_Problem to work on:_
Extract all lines from the data beneath that include the word "will".

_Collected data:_
◇ ◇ ◇ ◇

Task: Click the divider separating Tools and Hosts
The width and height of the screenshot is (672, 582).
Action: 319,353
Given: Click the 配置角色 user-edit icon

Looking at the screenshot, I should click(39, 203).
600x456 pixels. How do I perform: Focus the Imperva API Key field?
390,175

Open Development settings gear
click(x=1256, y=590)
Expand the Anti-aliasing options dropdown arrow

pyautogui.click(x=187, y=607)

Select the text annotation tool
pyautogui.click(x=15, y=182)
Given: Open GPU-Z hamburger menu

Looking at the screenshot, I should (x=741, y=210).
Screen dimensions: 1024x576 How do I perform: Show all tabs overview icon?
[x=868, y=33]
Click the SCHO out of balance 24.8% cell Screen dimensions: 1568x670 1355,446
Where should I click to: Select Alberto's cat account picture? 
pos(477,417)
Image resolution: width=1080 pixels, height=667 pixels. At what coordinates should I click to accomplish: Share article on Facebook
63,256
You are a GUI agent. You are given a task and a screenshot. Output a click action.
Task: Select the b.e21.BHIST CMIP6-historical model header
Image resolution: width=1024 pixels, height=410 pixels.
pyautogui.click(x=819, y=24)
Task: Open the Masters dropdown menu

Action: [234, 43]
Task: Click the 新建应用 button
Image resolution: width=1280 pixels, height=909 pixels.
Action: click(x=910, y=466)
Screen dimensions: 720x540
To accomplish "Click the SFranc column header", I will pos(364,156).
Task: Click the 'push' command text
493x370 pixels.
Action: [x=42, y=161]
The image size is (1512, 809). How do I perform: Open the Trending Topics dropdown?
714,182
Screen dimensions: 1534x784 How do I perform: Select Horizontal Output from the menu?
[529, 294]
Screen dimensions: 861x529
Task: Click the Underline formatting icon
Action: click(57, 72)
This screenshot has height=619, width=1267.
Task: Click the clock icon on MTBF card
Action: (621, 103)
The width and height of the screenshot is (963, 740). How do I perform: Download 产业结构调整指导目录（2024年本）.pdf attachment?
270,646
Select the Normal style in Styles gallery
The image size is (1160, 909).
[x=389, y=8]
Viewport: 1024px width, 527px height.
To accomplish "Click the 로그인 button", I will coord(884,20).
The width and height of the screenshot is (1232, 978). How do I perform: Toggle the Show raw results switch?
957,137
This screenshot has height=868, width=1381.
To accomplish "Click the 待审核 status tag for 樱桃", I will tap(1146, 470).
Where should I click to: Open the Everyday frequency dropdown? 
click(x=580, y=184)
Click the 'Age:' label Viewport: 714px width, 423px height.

◇ ◇ ◇ ◇

_Task output:_
To accomplish "Click the SFranc column header", I will pos(364,156).
To accomplish "Click the 로그인 button", I will coord(884,20).
To accomplish "Click the 待审核 status tag for 樱桃", I will tap(1146, 470).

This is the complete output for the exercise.